■ Stored items from a collection:
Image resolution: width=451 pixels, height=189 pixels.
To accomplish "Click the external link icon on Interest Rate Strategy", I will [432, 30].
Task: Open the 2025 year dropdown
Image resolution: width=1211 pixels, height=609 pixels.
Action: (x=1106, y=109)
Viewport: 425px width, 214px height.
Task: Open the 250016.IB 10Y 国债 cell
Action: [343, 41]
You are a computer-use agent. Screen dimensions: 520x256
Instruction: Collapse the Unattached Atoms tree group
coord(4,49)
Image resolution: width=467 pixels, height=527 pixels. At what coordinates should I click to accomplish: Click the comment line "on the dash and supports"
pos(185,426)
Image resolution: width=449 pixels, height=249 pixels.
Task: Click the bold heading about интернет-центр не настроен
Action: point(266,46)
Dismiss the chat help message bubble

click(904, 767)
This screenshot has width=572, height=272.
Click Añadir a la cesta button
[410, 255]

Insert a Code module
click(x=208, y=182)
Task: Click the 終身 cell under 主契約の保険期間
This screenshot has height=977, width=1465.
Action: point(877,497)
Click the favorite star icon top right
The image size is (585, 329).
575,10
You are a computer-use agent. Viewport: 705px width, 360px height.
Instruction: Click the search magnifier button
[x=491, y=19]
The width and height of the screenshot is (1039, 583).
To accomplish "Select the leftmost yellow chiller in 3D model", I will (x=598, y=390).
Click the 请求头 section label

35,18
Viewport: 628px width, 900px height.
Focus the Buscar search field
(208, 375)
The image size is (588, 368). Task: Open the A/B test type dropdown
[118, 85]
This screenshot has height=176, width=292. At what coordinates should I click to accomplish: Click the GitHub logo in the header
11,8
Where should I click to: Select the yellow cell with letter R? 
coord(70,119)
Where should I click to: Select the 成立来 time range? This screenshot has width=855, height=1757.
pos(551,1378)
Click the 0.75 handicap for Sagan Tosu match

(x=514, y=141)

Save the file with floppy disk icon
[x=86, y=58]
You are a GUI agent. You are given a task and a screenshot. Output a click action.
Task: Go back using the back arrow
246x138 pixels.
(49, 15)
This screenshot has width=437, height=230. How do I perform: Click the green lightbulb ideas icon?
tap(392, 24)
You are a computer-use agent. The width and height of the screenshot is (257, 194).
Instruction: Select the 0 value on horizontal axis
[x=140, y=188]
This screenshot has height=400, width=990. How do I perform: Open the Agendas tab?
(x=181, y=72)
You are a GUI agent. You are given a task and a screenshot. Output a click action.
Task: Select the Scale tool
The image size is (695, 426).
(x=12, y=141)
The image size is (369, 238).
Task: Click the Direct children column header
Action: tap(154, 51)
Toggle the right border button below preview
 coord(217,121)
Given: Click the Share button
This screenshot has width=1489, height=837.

■ REQUIREMENTS: Rewrite the items above with "Instruction" changed to "Command" throughout, leaving everything else the same.

■ EXERCISE SOLUTION:
Image resolution: width=451 pixels, height=189 pixels.
To accomplish "Click the external link icon on Interest Rate Strategy", I will [432, 30].
Task: Open the 2025 year dropdown
Image resolution: width=1211 pixels, height=609 pixels.
Action: (x=1106, y=109)
Viewport: 425px width, 214px height.
Task: Open the 250016.IB 10Y 国债 cell
Action: [343, 41]
You are a computer-use agent. Screen dimensions: 520x256
Command: Collapse the Unattached Atoms tree group
coord(4,49)
Image resolution: width=467 pixels, height=527 pixels. At what coordinates should I click to accomplish: Click the comment line "on the dash and supports"
pos(185,426)
Image resolution: width=449 pixels, height=249 pixels.
Task: Click the bold heading about интернет-центр не настроен
Action: point(266,46)
Dismiss the chat help message bubble

click(904, 767)
This screenshot has width=572, height=272.
Click Añadir a la cesta button
[410, 255]

Insert a Code module
click(x=208, y=182)
Task: Click the 終身 cell under 主契約の保険期間
This screenshot has height=977, width=1465.
Action: point(877,497)
Click the favorite star icon top right
The image size is (585, 329).
575,10
You are a computer-use agent. Viewport: 705px width, 360px height.
Command: Click the search magnifier button
[x=491, y=19]
The width and height of the screenshot is (1039, 583).
To accomplish "Select the leftmost yellow chiller in 3D model", I will (x=598, y=390).
Click the 请求头 section label

35,18
Viewport: 628px width, 900px height.
Focus the Buscar search field
(208, 375)
The image size is (588, 368). Task: Open the A/B test type dropdown
[118, 85]
This screenshot has height=176, width=292. At what coordinates should I click to accomplish: Click the GitHub logo in the header
11,8
Where should I click to: Select the yellow cell with letter R? 
coord(70,119)
Where should I click to: Select the 成立来 time range? This screenshot has width=855, height=1757.
pos(551,1378)
Click the 0.75 handicap for Sagan Tosu match

(x=514, y=141)

Save the file with floppy disk icon
[x=86, y=58]
You are a GUI agent. You are given a task and a screenshot. Output a click action.
Task: Go back using the back arrow
246x138 pixels.
(49, 15)
This screenshot has width=437, height=230. How do I perform: Click the green lightbulb ideas icon?
tap(392, 24)
You are a computer-use agent. The width and height of the screenshot is (257, 194).
Command: Select the 0 value on horizontal axis
[x=140, y=188]
This screenshot has height=400, width=990. How do I perform: Open the Agendas tab?
(x=181, y=72)
You are a GUI agent. You are given a task and a screenshot. Output a click action.
Task: Select the Scale tool
The image size is (695, 426).
(x=12, y=141)
The image size is (369, 238).
Task: Click the Direct children column header
Action: tap(154, 51)
Toggle the right border button below preview
 coord(217,121)
Given: Click the Share button
This screenshot has width=1489, height=837.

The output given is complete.